(What the exercise asks): Retype the lines between the one containing "Viewport: 1087px width, 600px" and the one containing "pos(405,591)", both included, leaving out the pictures.

[START OF Task inputs]

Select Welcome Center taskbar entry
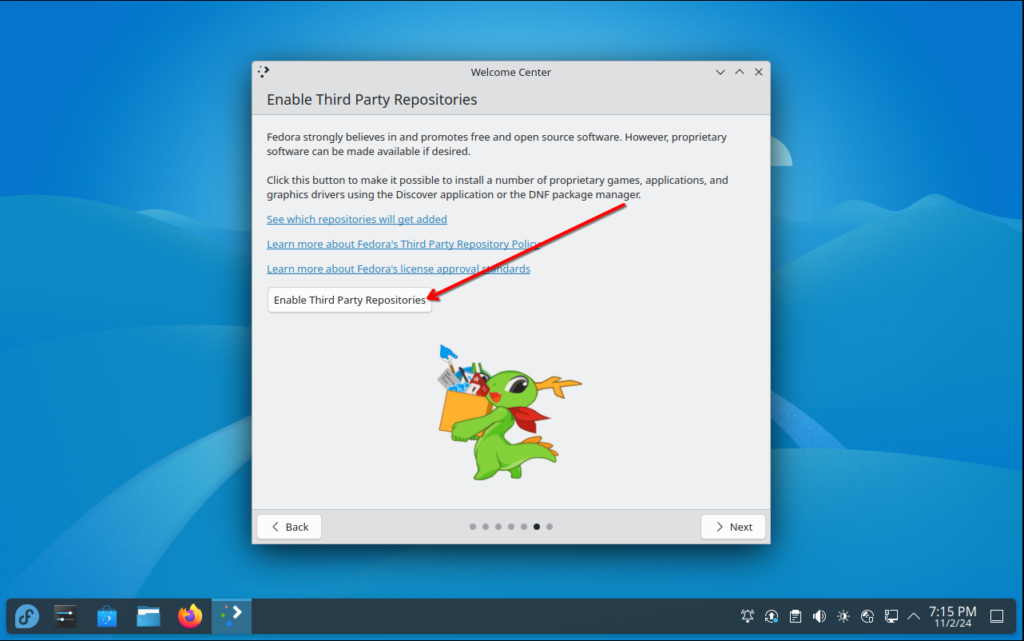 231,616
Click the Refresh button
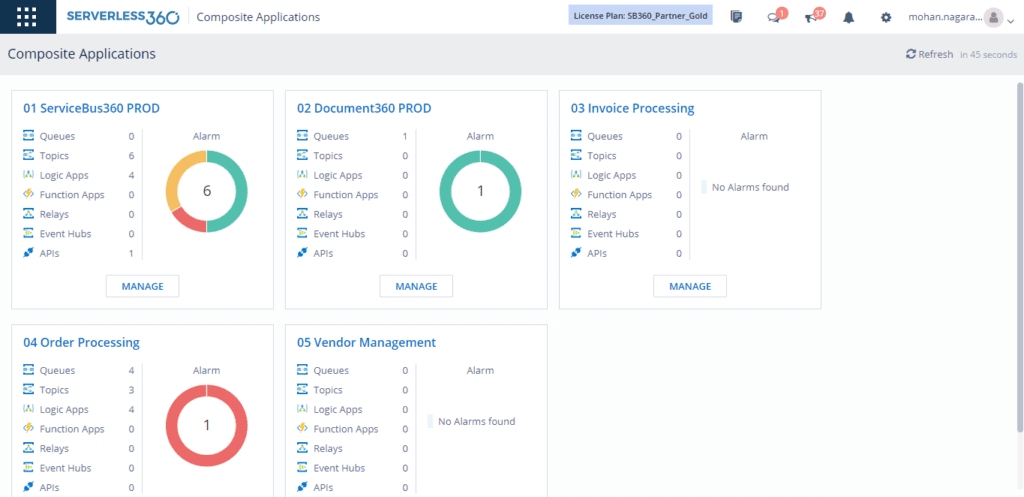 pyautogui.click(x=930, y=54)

[END OF Task inputs]
[START OF Task inputs]

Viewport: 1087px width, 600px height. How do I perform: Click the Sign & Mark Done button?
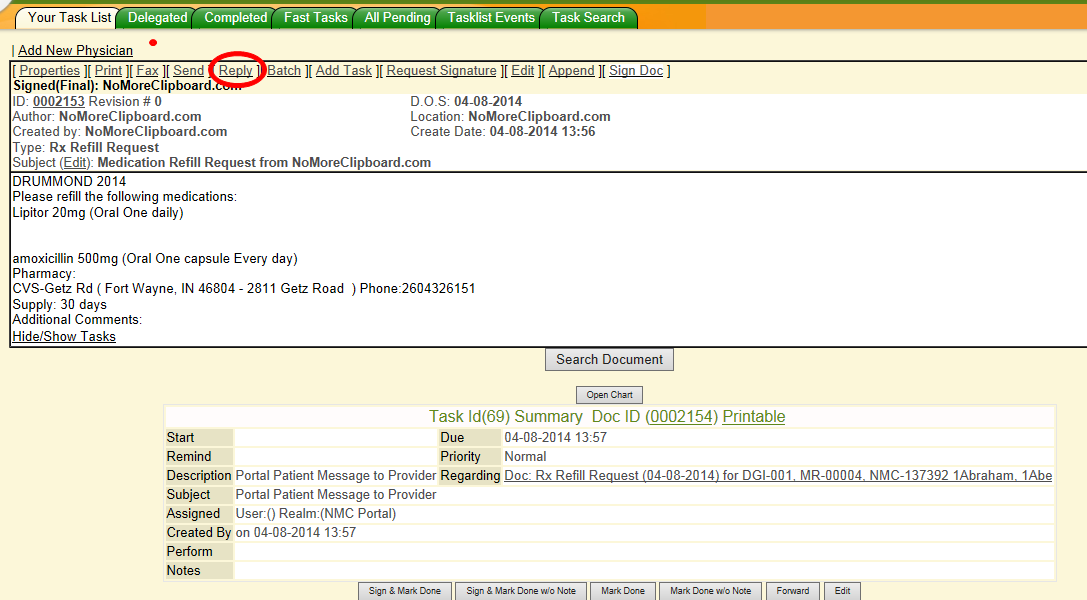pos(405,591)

[END OF Task inputs]

(Reply to the task):
Viewport: 1087px width, 600px height. How do I perform: Click the Sign & Mark Done button?
pos(405,591)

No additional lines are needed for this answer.